Pasta amatriciana

Bucatini all’amatriciana. What else?

Ingredients serves 4

  • 180g guanciale
  • Extra-virgin olive oil
  • 60ml dry white wine (optional)
  • Onion (optional)
  • 425g peeled tomatoes, preferably San Marzano, crushed by hand
  • Kosher salt and freshly ground black pepper
  • 400gr dried bucatini pasta
  • 40gr grated Pecorino Romano cheese, plus more for serving 
  • 40gr grated Parmesan cheese


  1. In a large skillet, heat olive oil over medium-high heat until shimmering. Add guanciale and pepper flakes and cook, stirring, until lightly browned, about 5 minutes. Add onion.
  2. Add wine or hot water and cook, scraping up any browned bits on bottom of pan, until nearly evaporated, about 3 minutes.
  3. Add tomatoes and bring to a simmer. Season with salt and pepper.

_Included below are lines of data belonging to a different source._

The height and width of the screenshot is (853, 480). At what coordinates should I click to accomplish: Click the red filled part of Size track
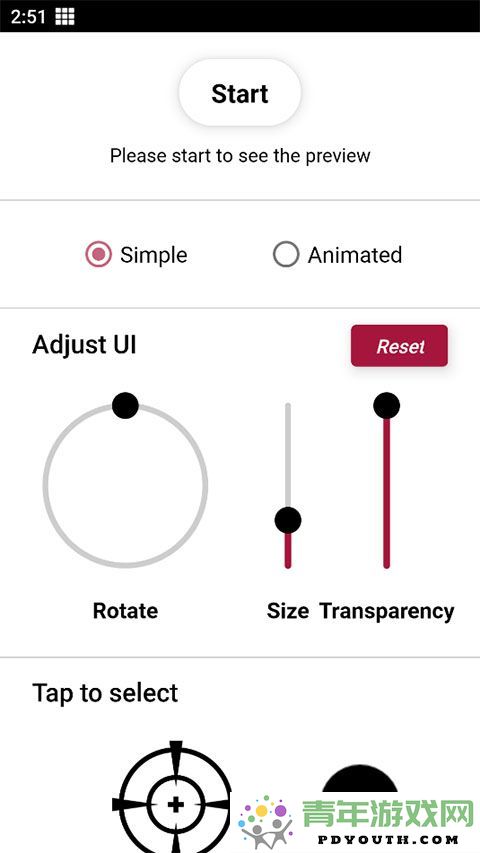click(288, 551)

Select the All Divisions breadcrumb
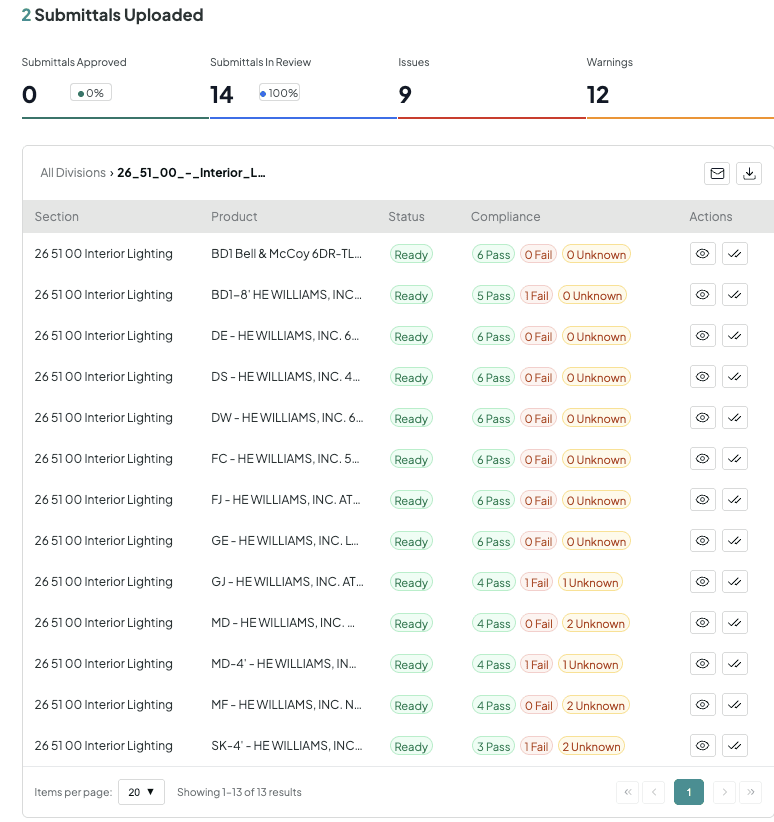point(73,172)
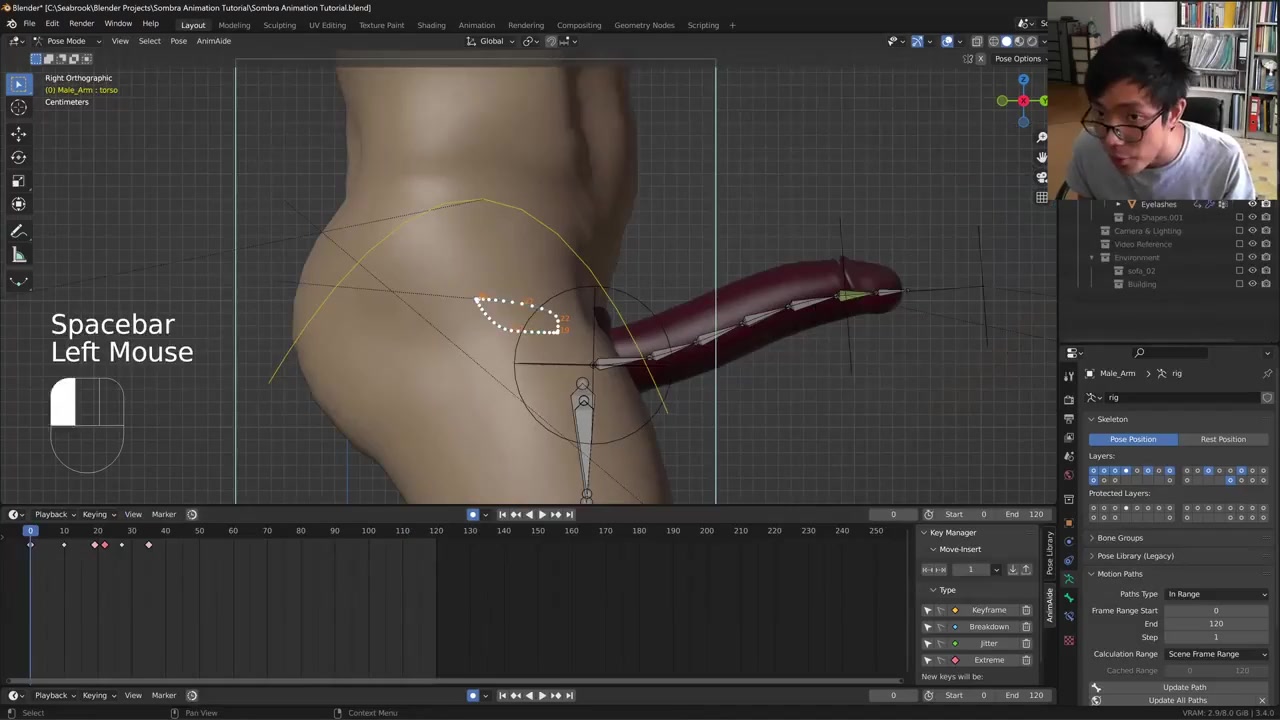Image resolution: width=1280 pixels, height=720 pixels.
Task: Open the Render menu
Action: tap(81, 24)
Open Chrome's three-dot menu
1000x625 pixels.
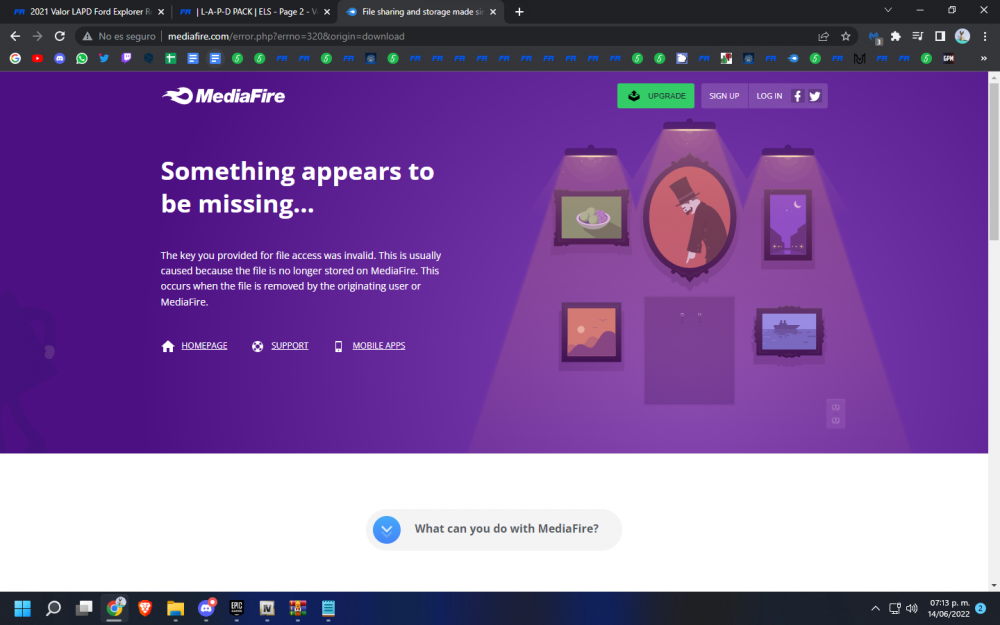984,36
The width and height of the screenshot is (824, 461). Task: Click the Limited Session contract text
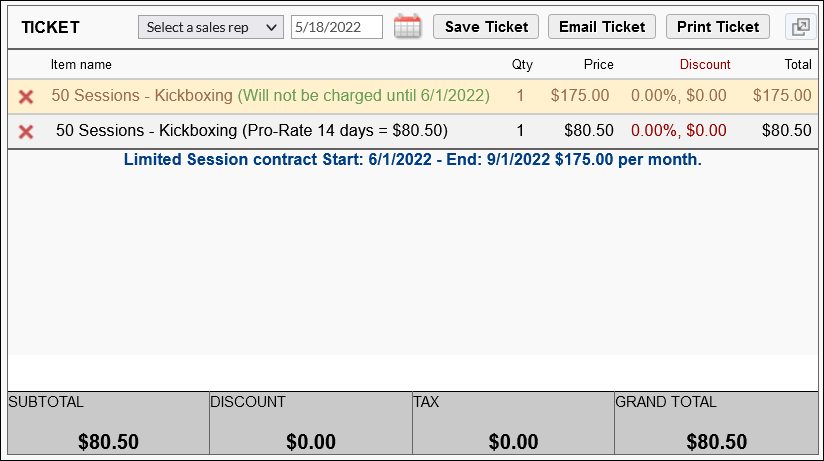click(412, 159)
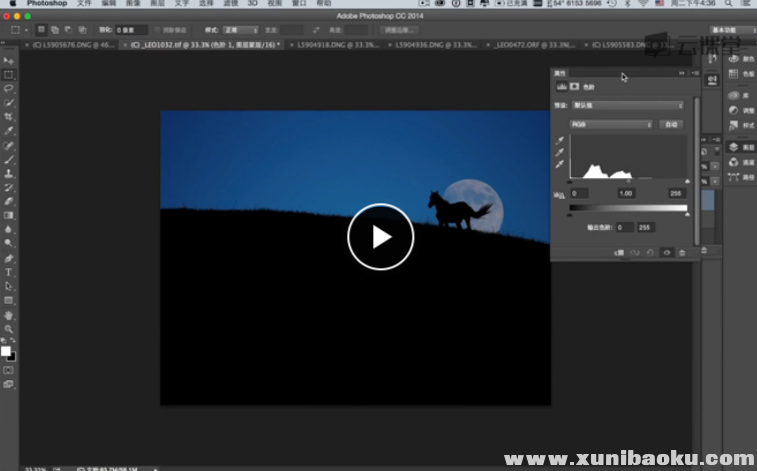Open the Layers panel icon (图层)
Screen dimensions: 757x471
(x=738, y=147)
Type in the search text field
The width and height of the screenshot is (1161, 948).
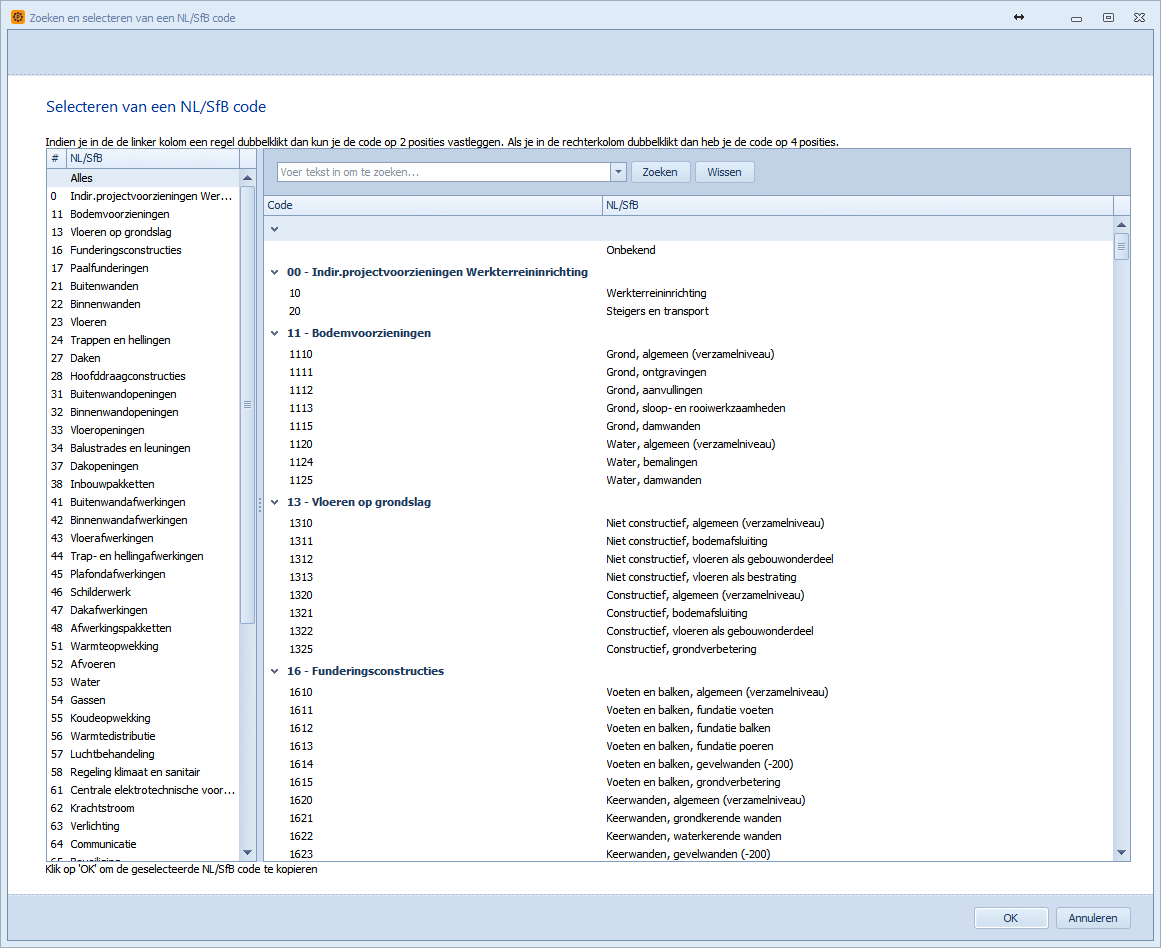coord(443,172)

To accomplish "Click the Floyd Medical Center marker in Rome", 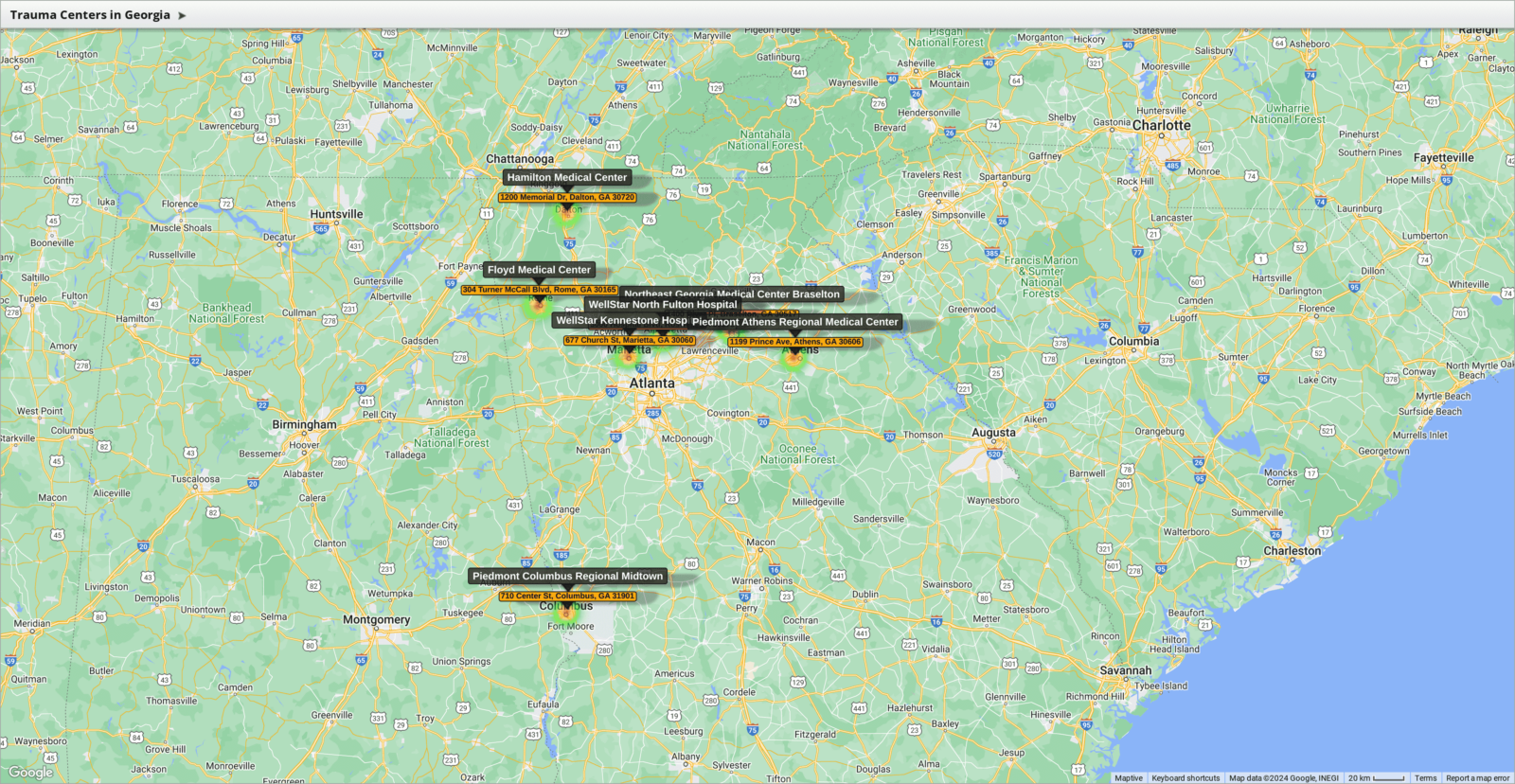I will pos(539,305).
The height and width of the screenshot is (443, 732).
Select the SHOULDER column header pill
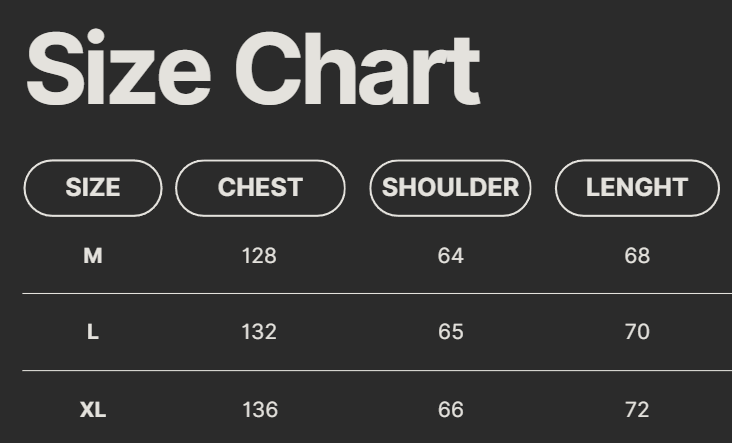(450, 188)
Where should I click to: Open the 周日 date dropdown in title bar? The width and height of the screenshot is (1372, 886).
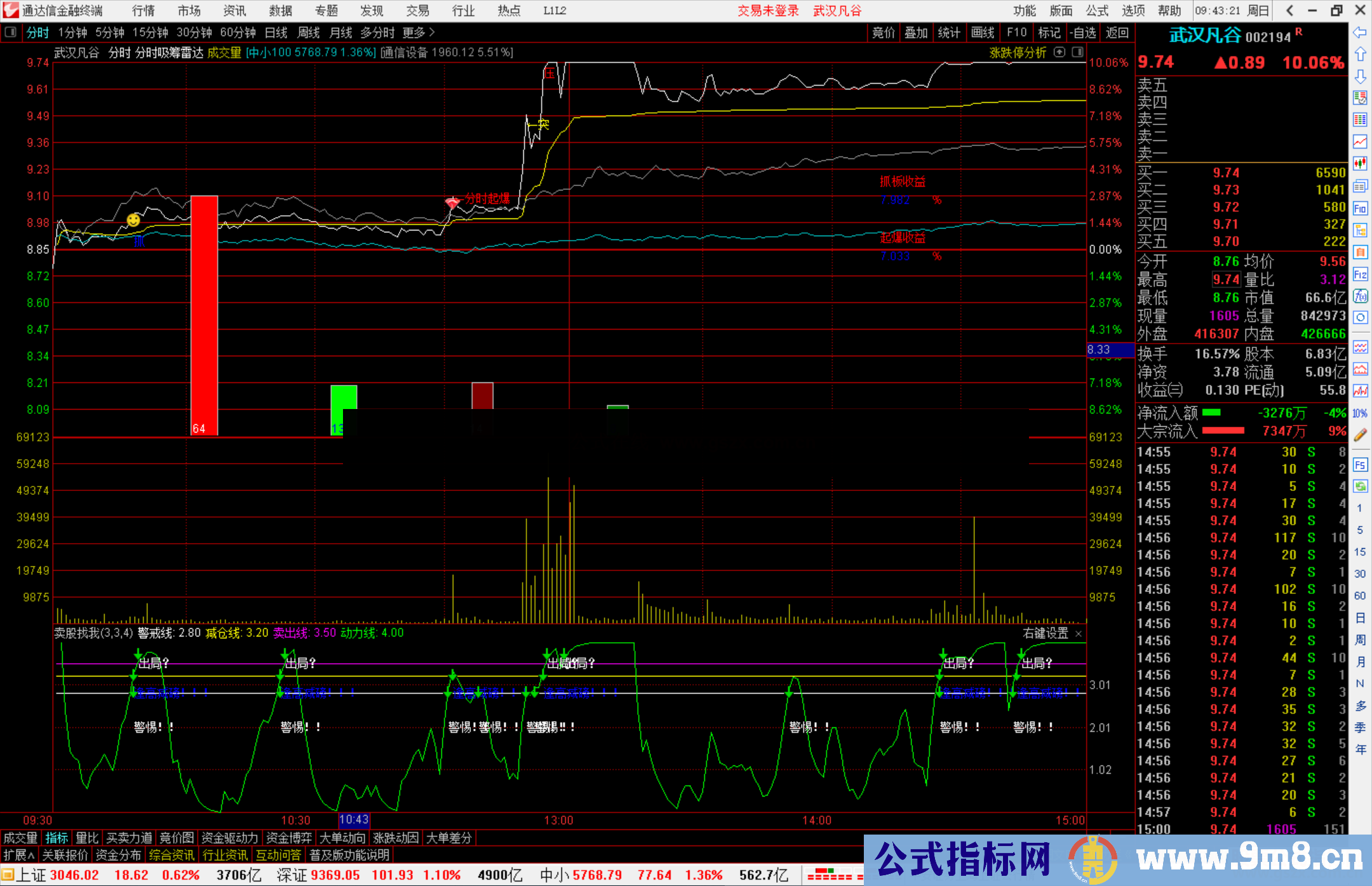click(x=1258, y=11)
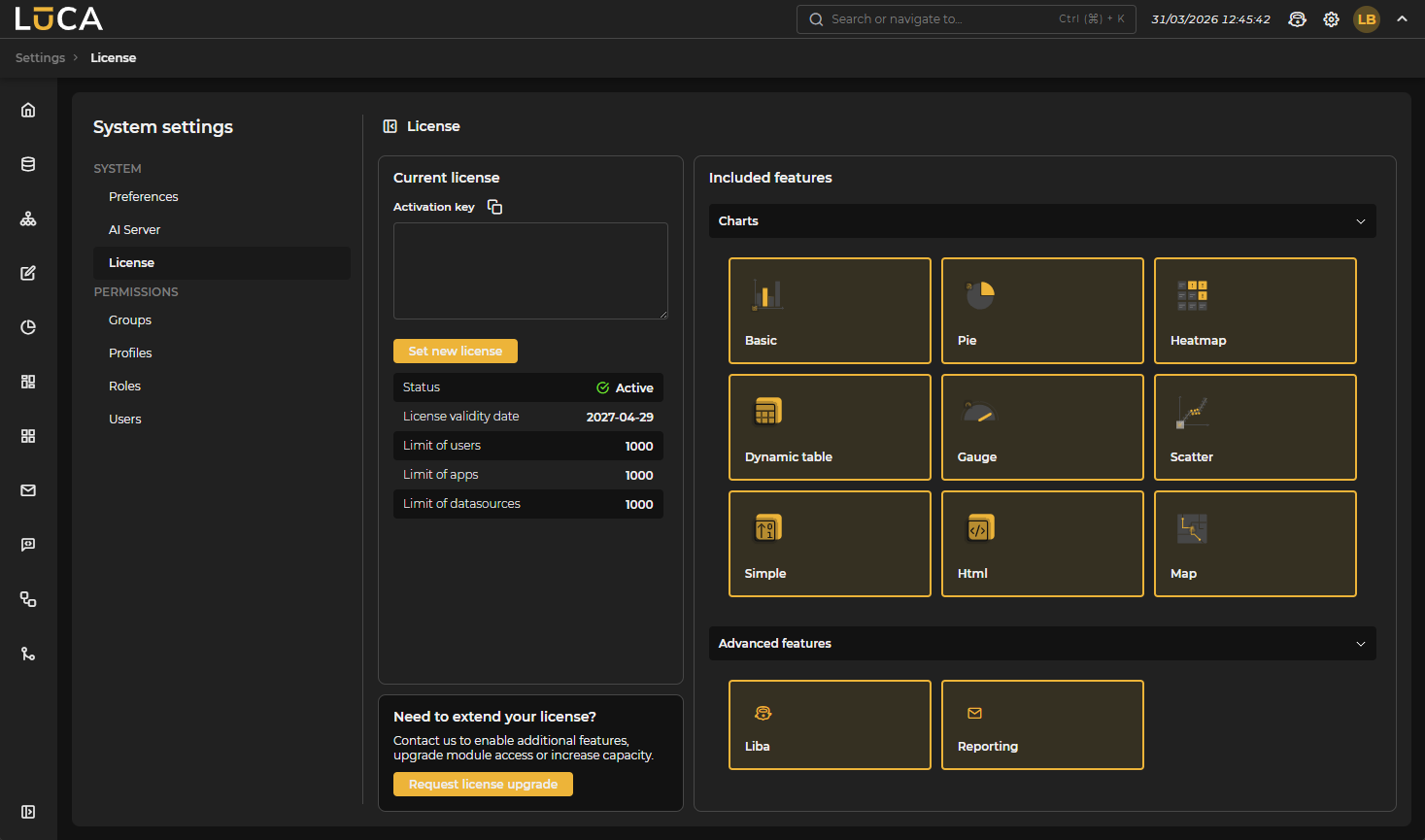The image size is (1425, 840).
Task: Collapse the settings panel icon beside License
Action: tap(390, 126)
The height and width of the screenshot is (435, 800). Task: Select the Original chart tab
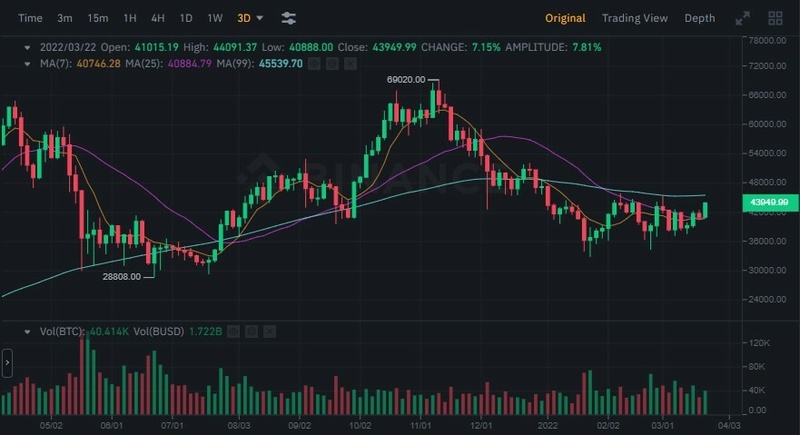coord(566,18)
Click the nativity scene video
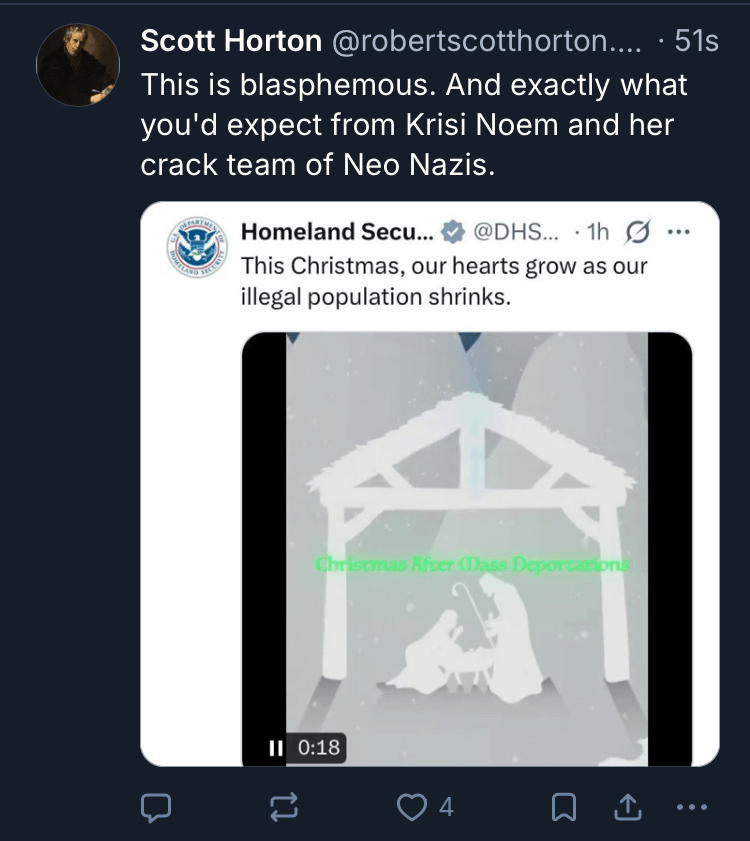This screenshot has height=841, width=750. pyautogui.click(x=467, y=540)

Cook about 10 minutes.
  4. Meanwhile, boil pasta in salted water until just shy of al dente, about 1 minute less than package recommends. 
  5. Using tongs, transfer pasta to sauce, along with 1/4 cup pasta cooking water. 
  6. Cook over high heat, stirring and tossing rapidly, until pasta is al dente and sauce has thickened and begins to coat noodles. 
  7. Remove from heat, add cheese, and stir rapidly to incorporate. Season to taste with more pepper. Serve right away, passing more cheese at the table.